L’elfe était soudain soumise à de violents spasmes, manquant de la faire tomber au sol si Eragon ne l’avait pas retenue à temps. Il n’avait plus le choix désormais, il fallait l’aider à se réveiller.

      Alors, il tenta de s’immiscer dans son esprit le plus délicatement possible, tout en prévoyant des défenses solides en cas de contre-attaque. Cependant elle n’arriva pas. L’elfe revoyait défiler dans son esprit des moments fugaces de sa longue vie : les joies partagées avec son père Evandar et sa mère Islanzadi…Les aventures vers le lac Röna avec ses deux amis, Glenwing et Faölin…Les peines de cœur… Mais elle s’était arrêtée à un moment précis de sa vie, qui avait dû la bouleverser profondément pour l’agiter ainsi. Eragon buvait avec avidité le moindre filament de passé qu’Arya se remémorait, et voyait alors de ses yeux ce qui chamboulait son amie :

      C’était une journée de printemps, à Tialdari Hall, la demeure de ses parents à Ellesméra. Des oiseaux sifflotaient leurs chants gracieux, et les fleurs nouvellement nées répandaient leur doux parfum dans l’atmosphère environnante. La princesse, alors beaucoup plus jeune, rayonnait comme jamais, s’afférant à disperser avec parcimonie les fragrances subtiles de pin qu’elle appréciait tant. Elle reposait son flacon lorsque Blagden, le corbeau blanc de sa mère, entra dans la pièce, accompagné de son habituel « Wyrda ! ».

- Oui bonjour à toi aussi, ô grand Blagden.
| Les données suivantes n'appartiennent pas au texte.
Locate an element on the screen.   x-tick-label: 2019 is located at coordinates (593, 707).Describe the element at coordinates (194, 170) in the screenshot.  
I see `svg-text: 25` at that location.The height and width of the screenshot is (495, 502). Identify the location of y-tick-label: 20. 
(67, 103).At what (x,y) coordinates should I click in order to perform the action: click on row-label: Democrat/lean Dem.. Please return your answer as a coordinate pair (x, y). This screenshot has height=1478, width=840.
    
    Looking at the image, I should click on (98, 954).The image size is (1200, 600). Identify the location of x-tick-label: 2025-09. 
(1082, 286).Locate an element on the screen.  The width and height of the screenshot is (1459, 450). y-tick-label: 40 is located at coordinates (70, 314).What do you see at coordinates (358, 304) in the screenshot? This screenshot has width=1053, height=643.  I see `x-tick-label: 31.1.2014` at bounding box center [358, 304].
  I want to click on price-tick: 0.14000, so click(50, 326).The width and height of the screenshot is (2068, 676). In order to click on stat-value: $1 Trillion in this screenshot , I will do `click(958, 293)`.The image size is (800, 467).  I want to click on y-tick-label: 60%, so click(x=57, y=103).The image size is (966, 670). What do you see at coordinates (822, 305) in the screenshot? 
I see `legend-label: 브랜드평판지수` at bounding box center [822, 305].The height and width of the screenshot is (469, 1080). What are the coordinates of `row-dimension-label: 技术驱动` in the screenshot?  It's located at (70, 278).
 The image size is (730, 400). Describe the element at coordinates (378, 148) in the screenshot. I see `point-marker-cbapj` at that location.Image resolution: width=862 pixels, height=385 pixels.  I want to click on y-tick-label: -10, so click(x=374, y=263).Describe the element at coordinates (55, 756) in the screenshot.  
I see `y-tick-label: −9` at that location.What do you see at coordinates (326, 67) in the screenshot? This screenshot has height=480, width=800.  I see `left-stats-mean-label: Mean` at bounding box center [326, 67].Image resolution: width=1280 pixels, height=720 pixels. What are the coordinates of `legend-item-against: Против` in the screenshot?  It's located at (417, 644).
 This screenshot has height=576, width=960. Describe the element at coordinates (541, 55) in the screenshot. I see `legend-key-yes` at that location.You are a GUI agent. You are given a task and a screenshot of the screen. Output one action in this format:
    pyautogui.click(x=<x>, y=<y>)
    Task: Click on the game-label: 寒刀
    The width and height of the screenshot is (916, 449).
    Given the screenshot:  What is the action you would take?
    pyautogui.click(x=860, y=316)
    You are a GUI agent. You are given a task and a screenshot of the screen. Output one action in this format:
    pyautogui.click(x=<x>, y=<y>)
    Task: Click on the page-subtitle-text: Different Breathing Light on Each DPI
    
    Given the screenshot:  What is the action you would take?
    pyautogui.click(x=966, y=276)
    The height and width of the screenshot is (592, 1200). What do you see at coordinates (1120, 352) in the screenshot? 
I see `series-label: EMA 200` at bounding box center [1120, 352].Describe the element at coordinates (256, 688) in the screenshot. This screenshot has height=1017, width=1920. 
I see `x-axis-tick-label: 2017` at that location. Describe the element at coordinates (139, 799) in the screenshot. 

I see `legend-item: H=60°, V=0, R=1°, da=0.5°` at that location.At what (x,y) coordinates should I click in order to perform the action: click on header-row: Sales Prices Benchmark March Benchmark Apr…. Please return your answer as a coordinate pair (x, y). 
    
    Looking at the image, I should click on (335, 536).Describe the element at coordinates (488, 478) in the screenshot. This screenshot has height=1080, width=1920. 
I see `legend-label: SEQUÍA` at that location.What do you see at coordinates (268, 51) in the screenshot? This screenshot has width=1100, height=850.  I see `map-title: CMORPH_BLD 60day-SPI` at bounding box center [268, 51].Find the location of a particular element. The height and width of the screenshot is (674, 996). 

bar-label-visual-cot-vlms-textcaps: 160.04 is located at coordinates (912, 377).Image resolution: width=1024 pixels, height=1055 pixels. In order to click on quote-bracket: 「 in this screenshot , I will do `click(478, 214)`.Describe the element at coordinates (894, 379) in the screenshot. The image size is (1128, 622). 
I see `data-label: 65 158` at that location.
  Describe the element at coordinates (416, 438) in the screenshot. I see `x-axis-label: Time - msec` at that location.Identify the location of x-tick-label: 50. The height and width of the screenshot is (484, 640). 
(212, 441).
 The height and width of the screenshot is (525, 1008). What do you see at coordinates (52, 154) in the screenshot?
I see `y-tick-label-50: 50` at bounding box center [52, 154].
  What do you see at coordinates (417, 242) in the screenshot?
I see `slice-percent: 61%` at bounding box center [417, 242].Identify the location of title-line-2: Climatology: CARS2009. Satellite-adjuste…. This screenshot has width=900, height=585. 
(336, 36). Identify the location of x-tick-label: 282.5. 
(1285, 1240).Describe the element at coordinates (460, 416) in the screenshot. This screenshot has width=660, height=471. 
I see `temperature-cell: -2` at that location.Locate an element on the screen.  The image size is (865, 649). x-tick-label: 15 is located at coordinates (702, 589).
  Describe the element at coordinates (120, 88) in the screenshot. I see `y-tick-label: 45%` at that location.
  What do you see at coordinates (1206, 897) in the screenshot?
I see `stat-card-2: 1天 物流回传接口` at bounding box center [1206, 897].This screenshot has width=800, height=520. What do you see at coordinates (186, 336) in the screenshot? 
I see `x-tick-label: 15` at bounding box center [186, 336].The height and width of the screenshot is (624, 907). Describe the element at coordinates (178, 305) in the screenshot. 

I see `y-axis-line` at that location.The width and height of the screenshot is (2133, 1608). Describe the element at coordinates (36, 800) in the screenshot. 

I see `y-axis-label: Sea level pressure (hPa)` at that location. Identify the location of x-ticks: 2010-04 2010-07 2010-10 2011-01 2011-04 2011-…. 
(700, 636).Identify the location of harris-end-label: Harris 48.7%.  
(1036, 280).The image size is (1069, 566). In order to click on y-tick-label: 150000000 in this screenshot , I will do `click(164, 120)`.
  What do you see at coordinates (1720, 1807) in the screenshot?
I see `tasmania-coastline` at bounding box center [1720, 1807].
Rien ne semblait pouvoir atteindre l’immense gaieté de l’elfe, et pourtant…

 

Par mes mots et par mes vers

Mon chant se penche sur la Dame aux yeux verts

 

Quand tu le peux on ne te le veut

Quand tu le voudras on ne te le pourra

Car quand de ce que tu es tu t’apercevras

Alors de ton devoir tu hériteras

Et…

 

      Les élucubrations de Blagden s’arrêtèrent nettes lorsqu’Arya s’aperçut de la présence d’Eragon, ce qui les ramena aussitôt au monde réel.

      Dans les bras du Dragonnier, la princesse elfe tremblait, une peur affligeante au fond des yeux.